TEXT BLOCK
WHILE I was sitting at the computer in the library last week, I looked down to find a most curious piece of propaganda. The mouse pad below me declared that "Honor is walking a friend home. Sixty-five percent of UVA students make sure if their friends have been drinking, they are not left alone with a stranger." The other mouse pad defined honor as a "keen sense of ethical conduct," citing that "81 percent of UVA students usually stop their friends who have been drinking from harming others."Furthermore, I found that according to their scientific survey, "84 percent of UVA students ALWAYS call 911 if someone they are with is showing signs of alcohol poisoning."
Later, I discovered that these titillating pieces of information are released by the Social Norms Campaign in the Office of Health Promotion. In case my first question is not predictable, I will spell it out: Are they serious?
Honor is not a valueless term to be defined on a whim by propaganda meant to encourage students to behave appropriately while they are drunk. Honor is a timeless and inspiring quality. It is different and entirely humane because it cannot exist in excess; one can never be described as too honorable. In that same vein, honor is also unique because it is rare and, when properly used, honor describes the highest and noblest facets of human life. Honor is the nobility of the soul and wholly inappropriate for laudations of drunken behavior. And so, with incredible irreverence, the Social Norms Campaign managed to cheapen honor for all University students.
Our very near and dear founding father, Thomas Jefferson, once declared that "for the support of this Declaration, with a firm Reliance on the Protection of the divine Providence, we mutually pledge to each other our Lives, our Fortunes, and our sacred Honor." In the spirit of Mr. Jefferson, we ought to extol demonstrations reflective of his sacrifice and genuine display of honor instead of settling for cheap, insincere and insulting versions of what it means to be honorable.
I understand that walking a friend home after a long night of drinking is considered a decent act. It is also decent, however, to provide a condom for an eager comrade so that he or she can prevent sexually transmitted diseases, but neither of these activities signify the highest sense of honor. Instead, they merely describe courteous behavior and should not be included in definitions of what it means to be an honorable University student.

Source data
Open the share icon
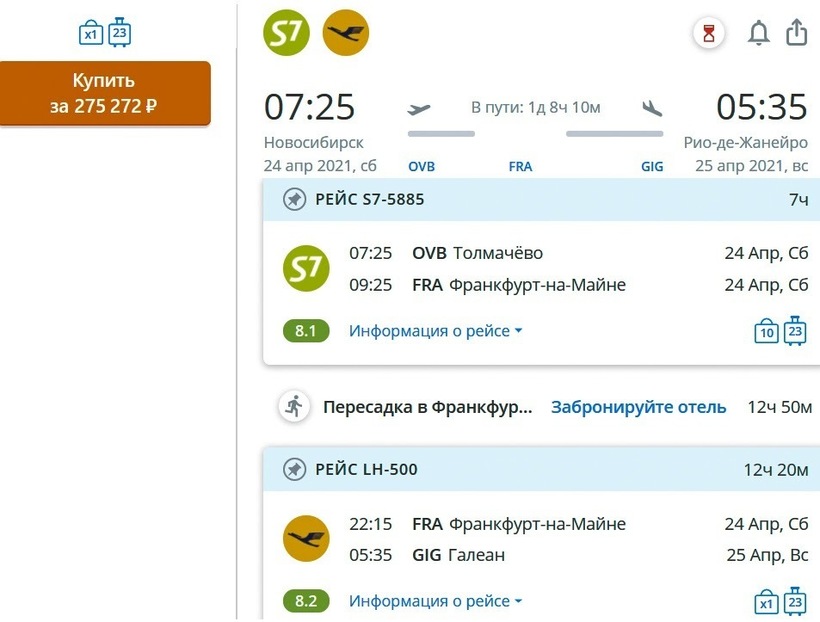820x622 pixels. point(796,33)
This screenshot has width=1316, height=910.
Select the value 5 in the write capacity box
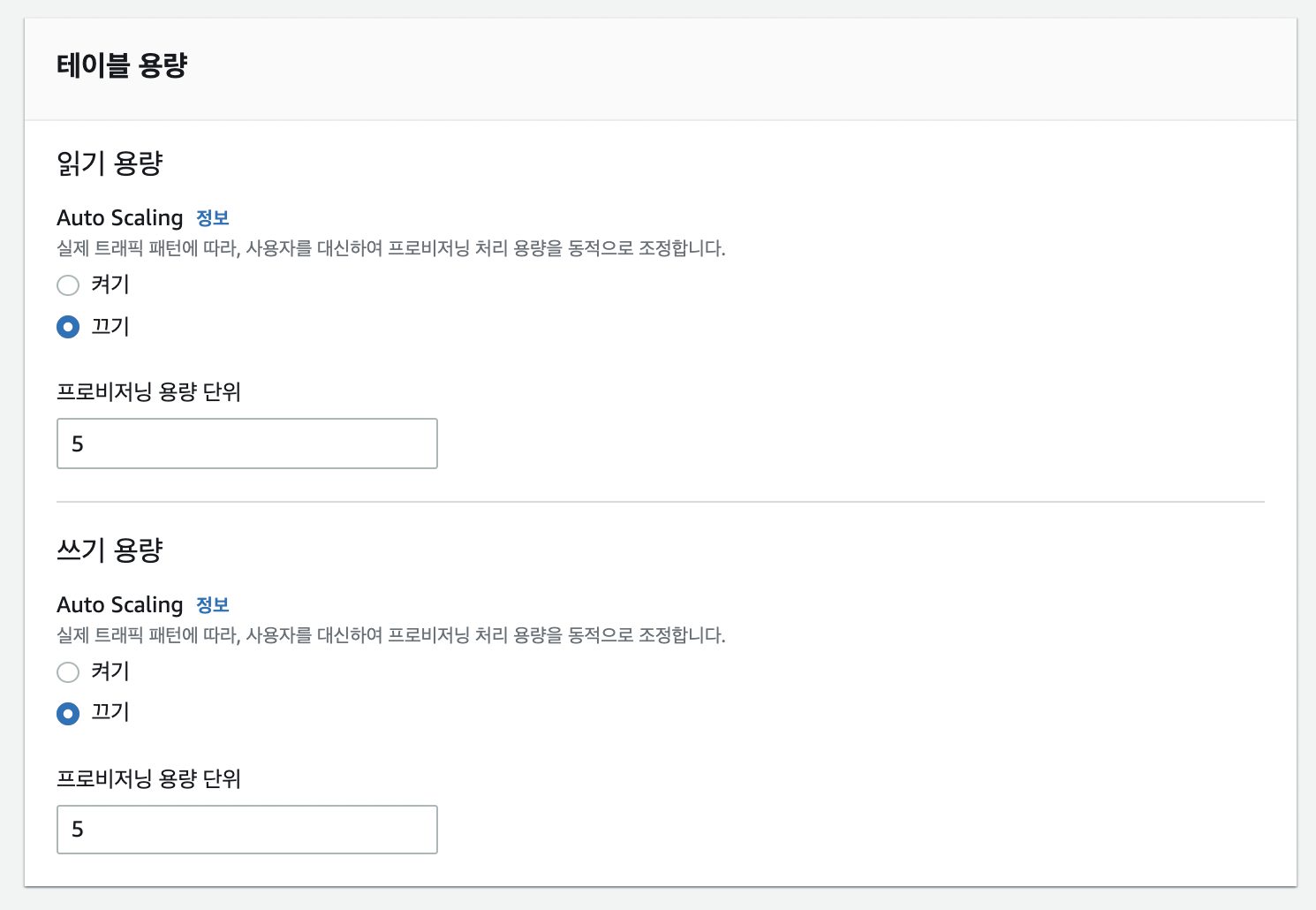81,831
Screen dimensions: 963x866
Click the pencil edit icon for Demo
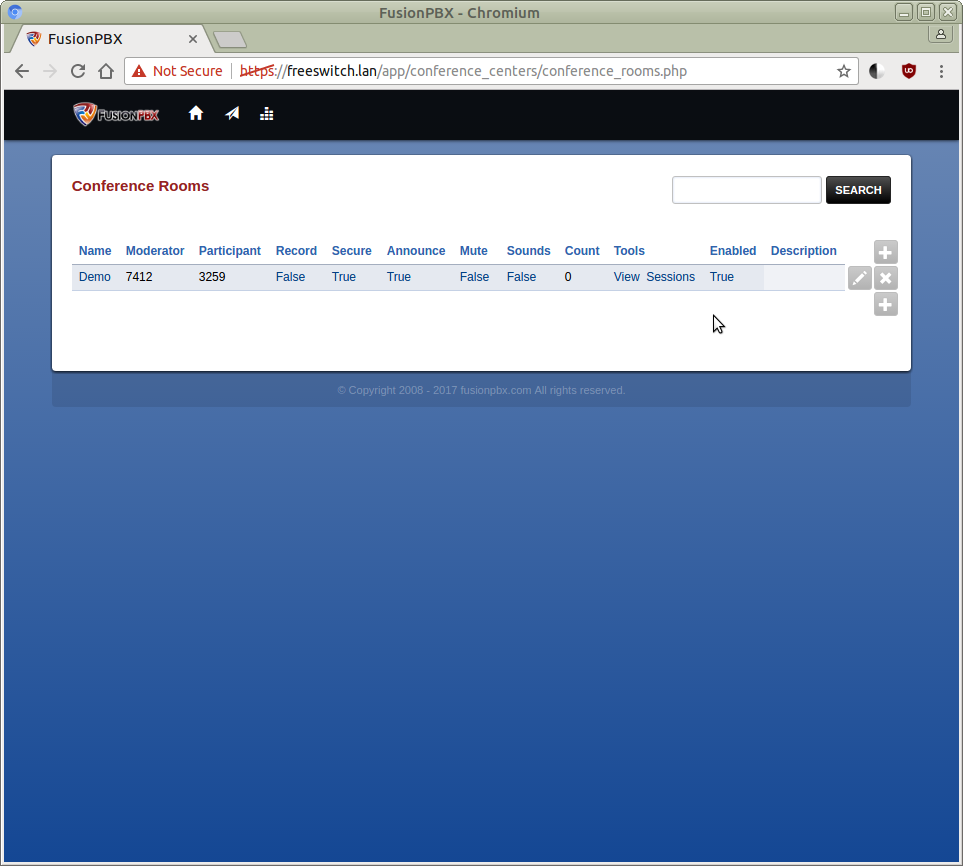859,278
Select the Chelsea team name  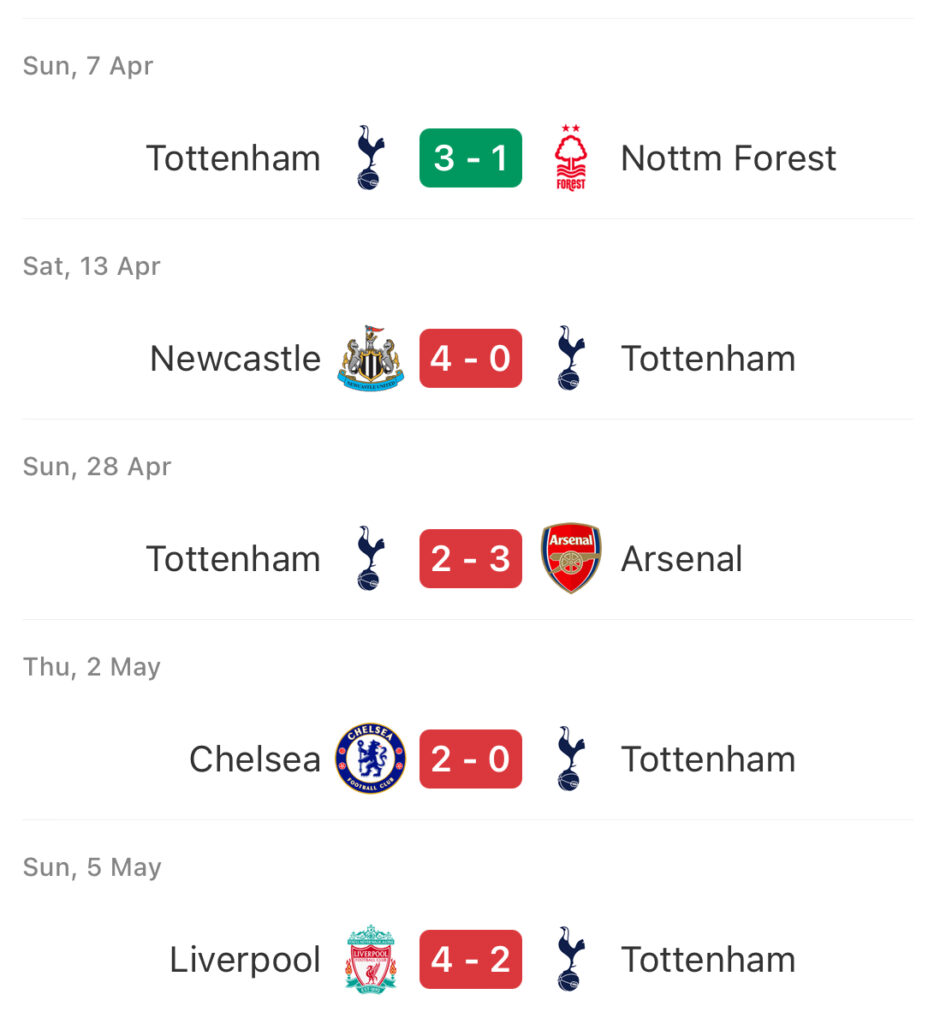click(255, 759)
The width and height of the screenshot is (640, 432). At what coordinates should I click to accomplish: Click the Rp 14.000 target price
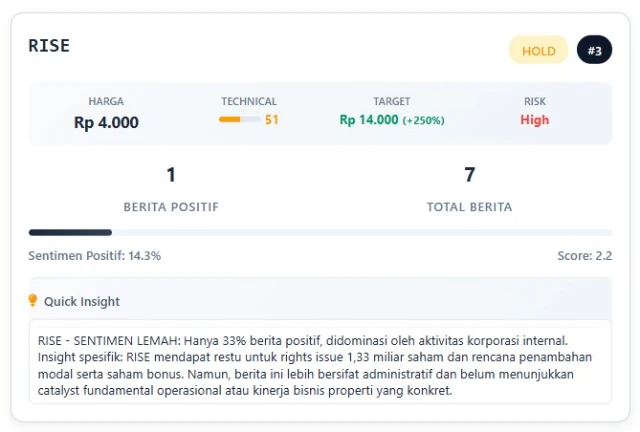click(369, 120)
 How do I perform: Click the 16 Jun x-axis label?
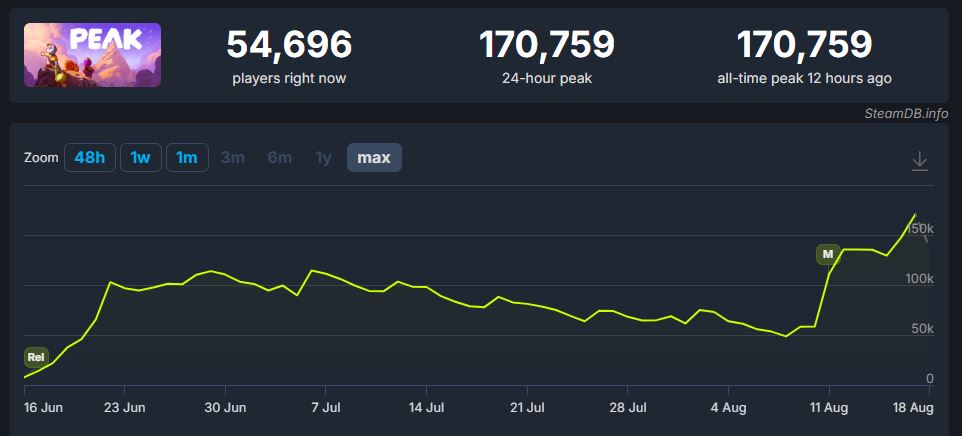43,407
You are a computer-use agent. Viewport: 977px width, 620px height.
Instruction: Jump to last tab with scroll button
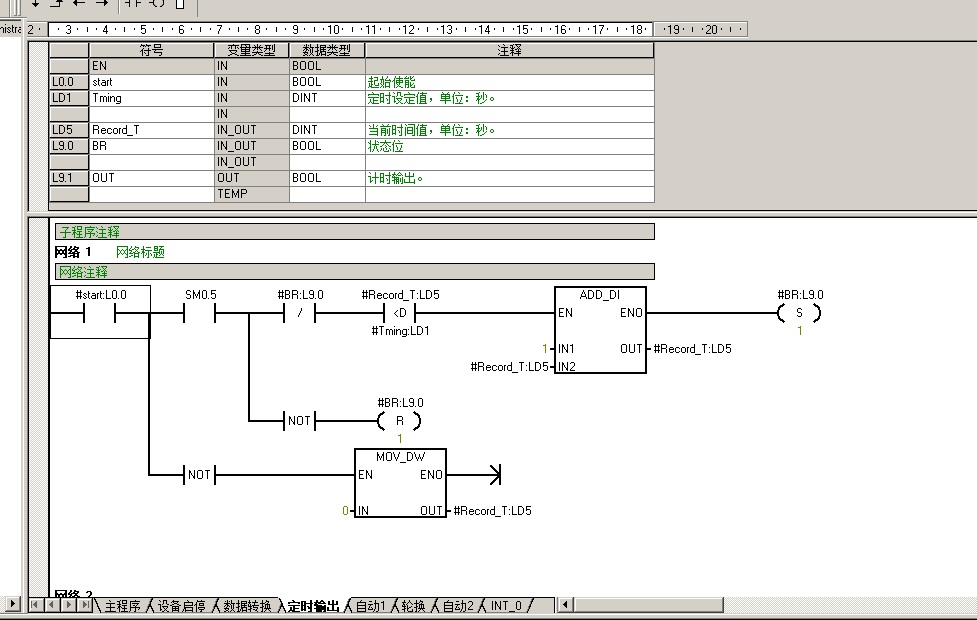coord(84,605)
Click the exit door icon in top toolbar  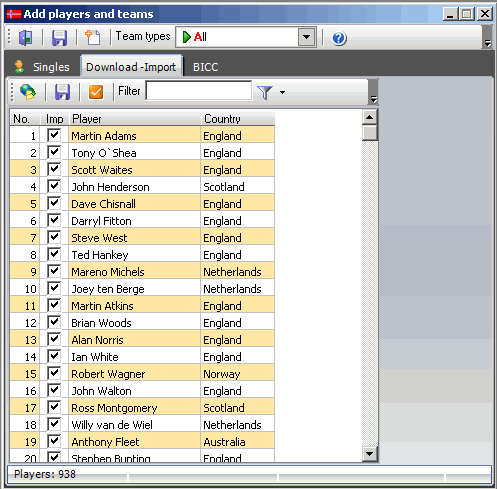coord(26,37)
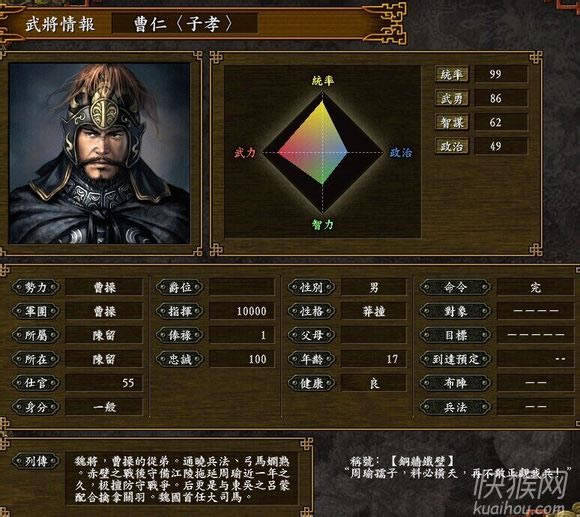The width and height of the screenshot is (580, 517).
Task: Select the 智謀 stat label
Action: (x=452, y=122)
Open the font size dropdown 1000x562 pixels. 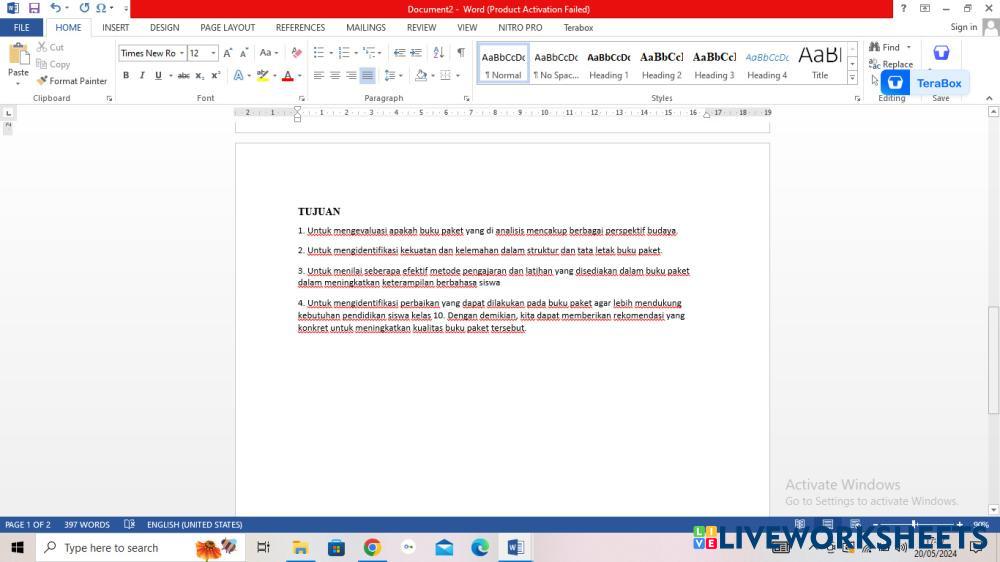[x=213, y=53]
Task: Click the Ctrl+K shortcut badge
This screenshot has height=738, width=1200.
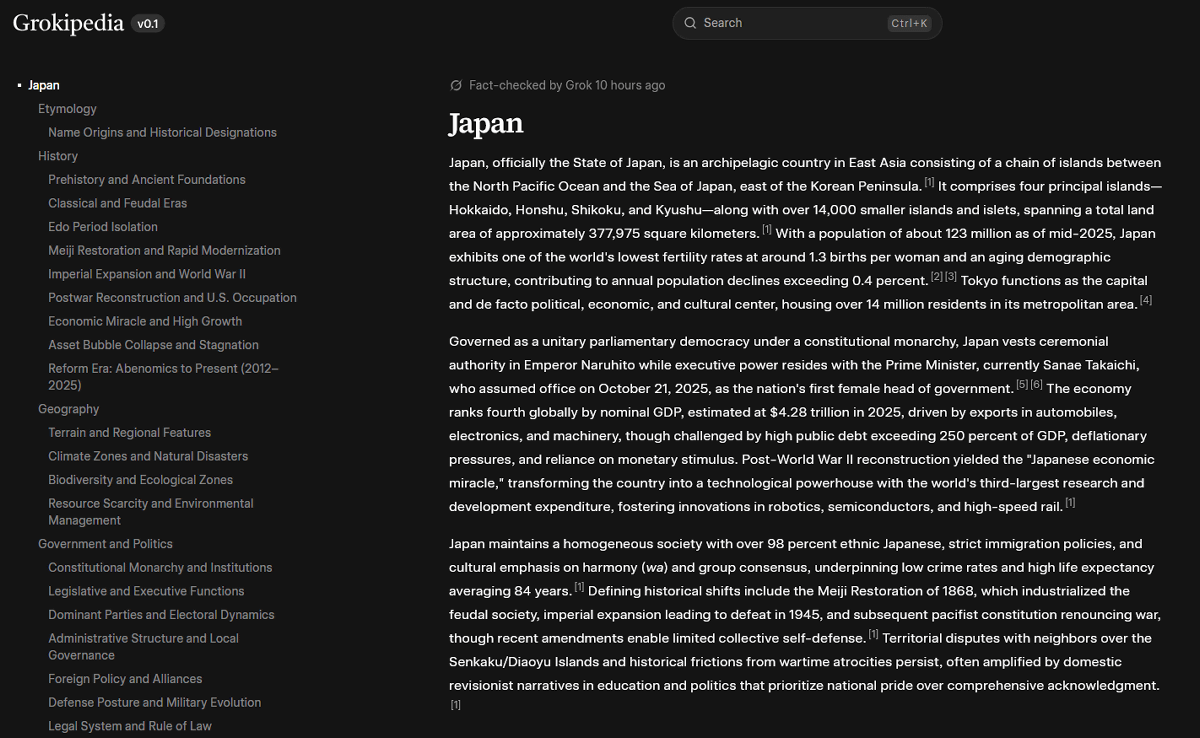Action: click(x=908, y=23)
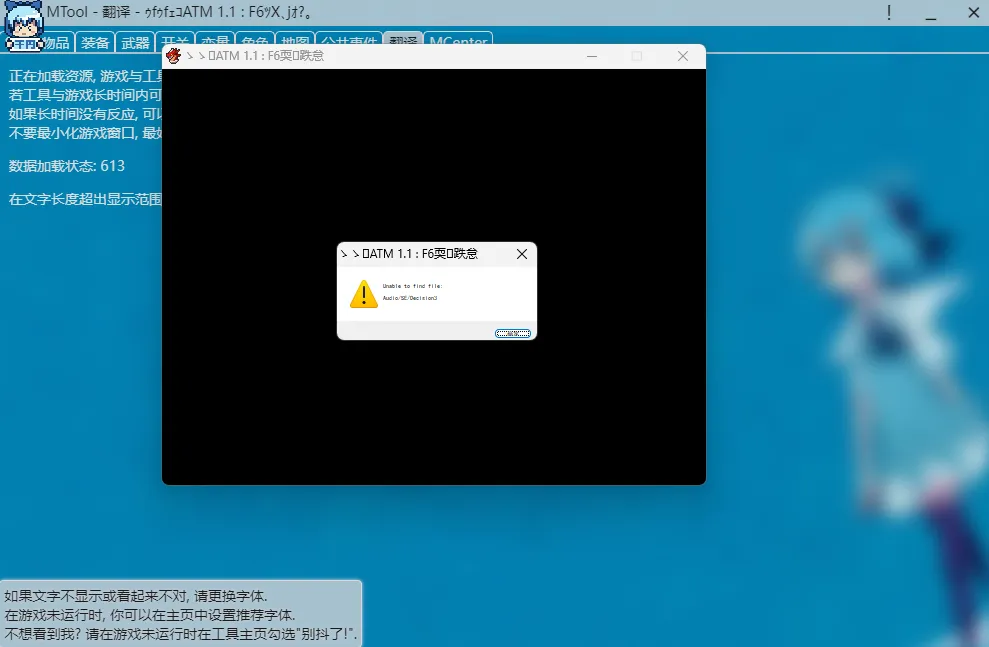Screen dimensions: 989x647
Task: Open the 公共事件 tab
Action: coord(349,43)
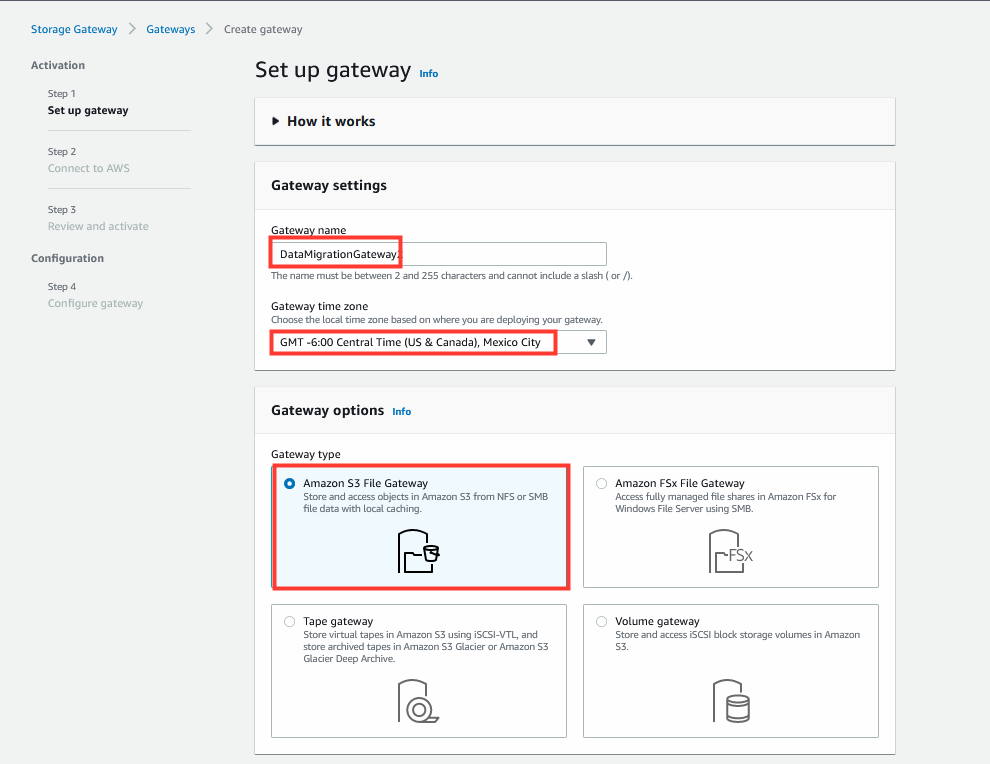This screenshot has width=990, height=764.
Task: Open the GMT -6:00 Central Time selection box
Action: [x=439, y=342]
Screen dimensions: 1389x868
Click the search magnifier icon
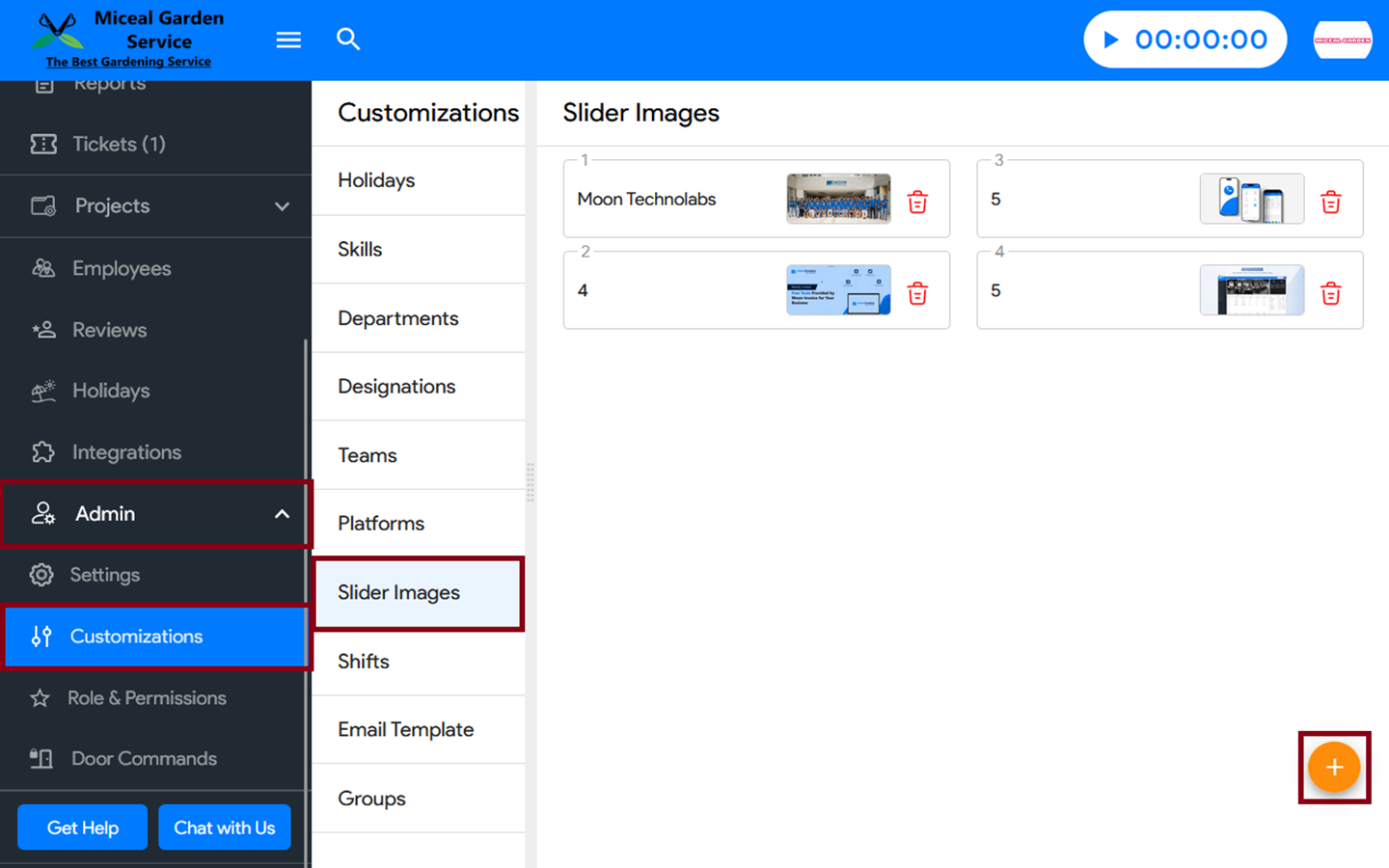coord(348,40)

PROBLEMS TO SOLVE
1. Using the piece on honor above the items, decide whether each statement agrees with it: (a) the mouse pad figures are released by the Social Norms Campaign in the Office of Health Promotion; (b) the writer holds that a person can be described as too honorable; (c) a mouse pad claimed that 65 percent of UVA students always call 911 when someone shows signs of alcohol poisoning. Please answer yes or no for each, quoting the words of the piece that decide it.
2. Carry on the piece on honor, which appears above the items, starting right after its final sentence.

ANSWERS TO THE EXERCISES
1.
(a) Yes: "these titillating pieces of information are released by the Social Norms Campaign in the Office of Health Promotion."
(b) No: "one can never be described as too honorable."
(c) No: "84 percent of UVA students ALWAYS call 911 if someone they are with is showing signs of alcohol poisoning."

2.
Caitlin Knotts, the social norms marketer for the Office of Health Promotion, said in response to my inquiry about possibly cheapening honor, that this particular campaign intends to, "highlight positive behaviors and gives students the freedom to make decisions based on their own values and interpretation of honor." And that is just the point: Honor is not based on some student panel's interpretation, or on my interpretation, or on the ethos of an entire age bent on justifying ignoble behavior.
While honor has become an elusive and rare quality, it was not once so unrecognizable that it would be celebrated in the context of intoxicated college students.
If 81 percent of University students can attain honor by stopping drunken friends from harming others, what does it mean to have honor in the highest sense? Essentially, those who refrain from drinking, treat themselves and others in an entirely respectful way, hold themselves to the most stringent academic standards, and have an elusive, but inspiring, quality in their soul are held no higher than the drunken student who takes they keys away from an even drunker friend. There is not room in the definition of honor for these two divergent lifestyles.
I hate to be so particular about word "choice," but in this case, true honor does not now, and never will, describe the lifestyle of drunken college students indulging in fun.
Anything that falls short of the highest ideals of the University should not be celebrated in pursuit of justifying irresponsible behavior. By attributing honor to that which is not honorable, the University Social Norms Campaign does us all a disservice. Indeed, just because drinking and unruly behavior are popular does not mean that the University is obligated to lower its standards.